As originally enacted, the ADA did not expressly include websites as places of “public accommodation,” principally because the Internet was in its infancy at the time. Over the ensuing years, as the Internet has become ubiquitous and a seemingly unlimited number of goods and services are available online, courts have interpreted places of “public accommodation” to include websites.

Alex FuchsPlace of Public Accommodation

Interpretations regarding when a website constitutes a place of public accommodation, or a service of a public accommodation, have varied among courts, resulting in a circuit split regarding whether a website must have a nexus with a “physical place of public accommodation,” to fall within the scope of the ADA.

Some courts (principally the U.S. Court of Appeals for the Seventh Circuit) have found that a nexus is not required, and websites without connections to physical commercial entities are nevertheless “places of public accommodation” for purposes of the ADA.

By contrast, other courts (principally the Ninth Circuit) have adopted a more restrictive definition of “place of public accommodation,” requiring a nexus between the website and the service of a physical “place of public accommodation” like a restaurant.

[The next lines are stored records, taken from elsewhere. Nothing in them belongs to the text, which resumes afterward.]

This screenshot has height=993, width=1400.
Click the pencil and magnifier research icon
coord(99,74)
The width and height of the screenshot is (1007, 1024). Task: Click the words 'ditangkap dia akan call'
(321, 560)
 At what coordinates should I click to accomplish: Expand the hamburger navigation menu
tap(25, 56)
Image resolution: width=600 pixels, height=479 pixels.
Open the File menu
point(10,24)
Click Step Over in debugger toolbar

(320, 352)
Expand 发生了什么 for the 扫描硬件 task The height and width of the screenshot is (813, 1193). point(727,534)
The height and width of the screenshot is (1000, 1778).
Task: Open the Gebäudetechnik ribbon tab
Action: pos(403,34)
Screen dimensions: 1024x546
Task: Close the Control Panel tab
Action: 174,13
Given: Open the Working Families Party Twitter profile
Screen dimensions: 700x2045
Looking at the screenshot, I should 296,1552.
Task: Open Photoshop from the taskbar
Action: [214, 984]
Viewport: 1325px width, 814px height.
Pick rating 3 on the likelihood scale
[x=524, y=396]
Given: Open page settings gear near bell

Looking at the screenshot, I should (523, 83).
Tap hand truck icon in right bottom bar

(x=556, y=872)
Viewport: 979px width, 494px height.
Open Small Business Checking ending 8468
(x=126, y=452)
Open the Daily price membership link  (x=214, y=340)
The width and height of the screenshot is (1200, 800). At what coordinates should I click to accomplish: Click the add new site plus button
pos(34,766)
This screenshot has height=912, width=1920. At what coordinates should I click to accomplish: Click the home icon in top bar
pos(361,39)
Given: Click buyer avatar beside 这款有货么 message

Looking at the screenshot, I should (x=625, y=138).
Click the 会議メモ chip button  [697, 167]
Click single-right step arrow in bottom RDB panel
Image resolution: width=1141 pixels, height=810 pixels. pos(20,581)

Most recently a federal court in Florida (the U.S. District Court for the Southern District of Florida) issued a verdict in the first federal trial concerning website accessibility under the ADA, finding grocery store chain Winn-Dixie violated Title III by maintaining a website that was inaccessible to blind or visually impaired individuals. Although the court did not issue a bright line rule for when a website constitutes a place of public accommodation, the court’s holding is in line with the Ninth Circuit’s finding that a nexus must exist between the website and a physical storefront. The court found that Winn-Dixie violated the ADA because its website prevented plaintiff and other visually impaired individuals from being able to avail themselves of certain services related to Winn-Dixie’s stores, including the ability to download coupons, refill prescriptions or find store locations.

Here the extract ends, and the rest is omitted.